The IMF-led austerity programme, despite many promises to preserve social spending, inevitably lead to cuts in the real value of social spending, as reflected in the recently released Finance Ministry Annual Report for 2023. Between 2021 and 2023 the cost of living in Sri Lanka increased by one hundred percent, or if we look at it in dollar terms, the value of the Sri Lankan rupee declined by fifty percent from Rs 200 to Rs 300 per dollar. However, during this period increase in the nominal spending for general education was only 22.5% and for higher education was a mere 13.1%.

IMF programmes work towards fiscal consolidation by inflating away social spending, which means the real value of such spending reduces as a percentage of GDP. This year there have been marginal increases in the salaries of university teachers after their struggle, and the non-academic staff are in the midst of a major struggle to gain a raise in salary. While such demands for salary increases are justified, particularly given the massive rise in cost of living, any salary increase will only come from existing allocations, as the allocation for university education cannot be increased as per the IMF programme. In other words, other spending, including capital expenditure, on universities are reduced to accommodate such increases in salaries, as has been the case with the raise received by university teachers.

Defunding and Privatisation

The straitjacket of the IMF programme and the Government’s strategy are to defund education and pave the way for privatisation, so that the Government can allocate even less for education as well as allow for private extraction from education. For instance, universities are increasingly being pushed to earn their funds with fee-levying programmes undermining the free education policy. This great shift away from free education affecting state universities will soon make its way into general education. What J.R. Jayewardene and his open economy policies coupled with the IMF-World Bank Structural Adjustment Program could not achieve since the 1980s, is now being promoted by the Government claiming there is no other way to reach debt sustainability.

For decades, Sri Lanka has been reducing its spending on education. In fact, expenditure on education has spiralled downwards over the decades from close to 5% of GDP in 1970 to 1.2% in 2022, one of the lowest today in the world. Nevertheless, Sri Lanka has remained one of the last bastions of free education all the way up to the tertiary level. The current crisis along with the IMF stranglehold has finally given the IMF, the World Bank and the comprador Sri Lankan elite nexus, opportunities to make education both the privilege of the wealthy and a money-making commercial enterprise.

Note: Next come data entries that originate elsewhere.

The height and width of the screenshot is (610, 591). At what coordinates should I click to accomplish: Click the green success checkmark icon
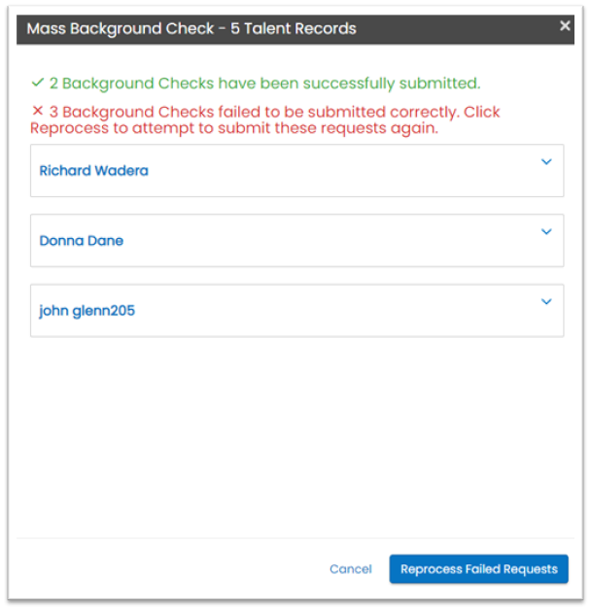pos(36,84)
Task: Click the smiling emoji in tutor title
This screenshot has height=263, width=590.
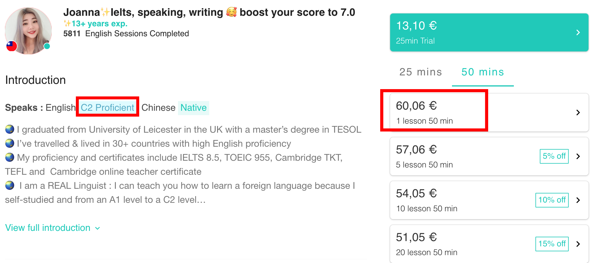Action: pos(231,12)
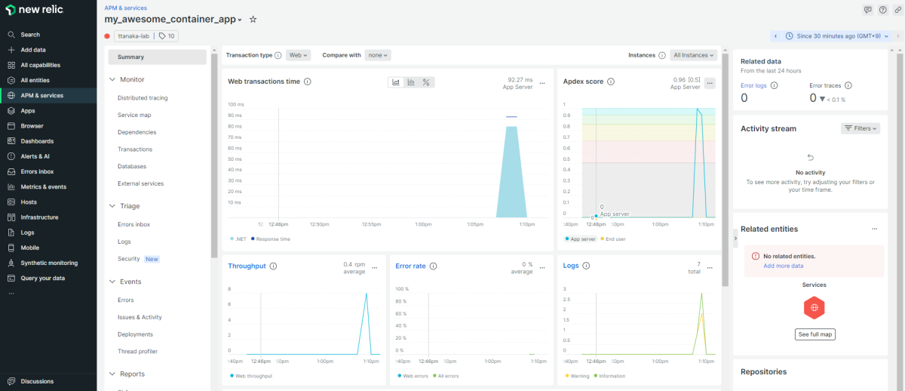Click the copy permalink icon

[897, 10]
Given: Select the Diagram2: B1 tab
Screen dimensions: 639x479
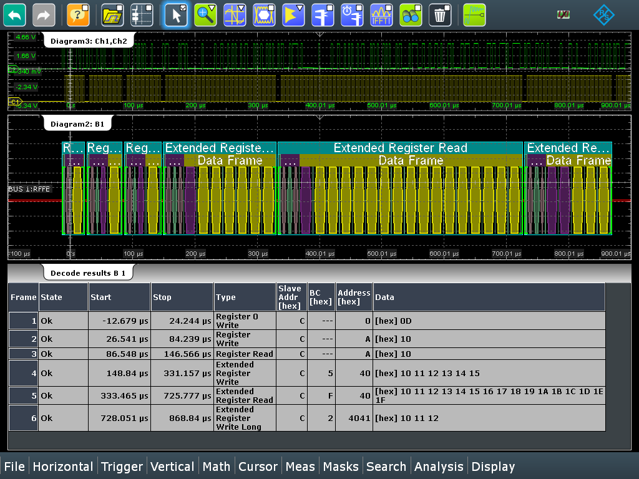Looking at the screenshot, I should pos(77,124).
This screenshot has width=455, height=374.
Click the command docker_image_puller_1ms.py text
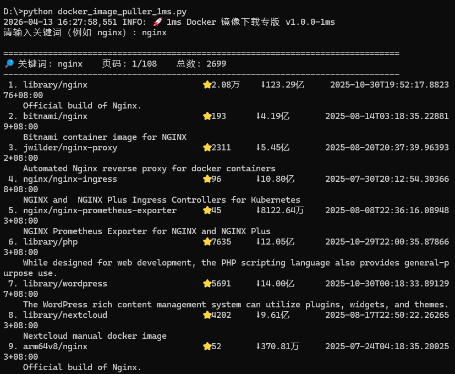122,12
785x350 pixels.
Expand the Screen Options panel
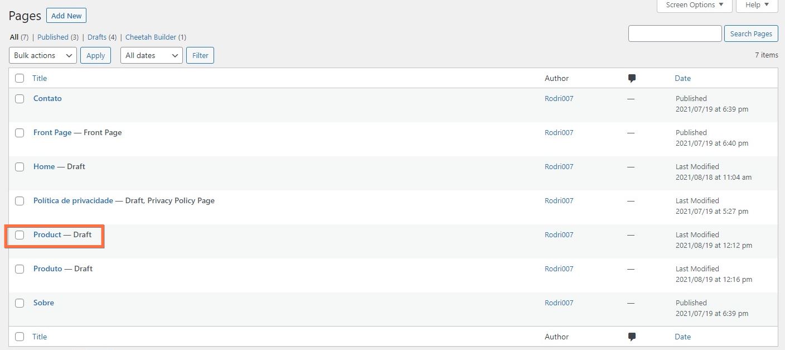(693, 5)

What is to be done? The intelligentsia has the challenge before them to show how debt sustainability while ensuring social welfare can only be achieved with much larger cuts to the external debt stock, particularly by reducing or cancelling the debt owed to bondholders who have already extracted a large amount of wealth in the form of high interest payments from Sri Lanka. In other words, we must work on our own Debt Sustainability Analysis (DSA) to delegitimize the IMF’s DSA crafted in the interest of creditors and global financial interests. Such concerns must be infused into the upcoming election debates so as to change the economic policy trajectory after the elections. The public must build great barriers out on the streets, in other words protests to stop the slide towards commercialisation of education, as well as demand that the government drastically increase the allocation for education, including through redistribution with wealth taxes.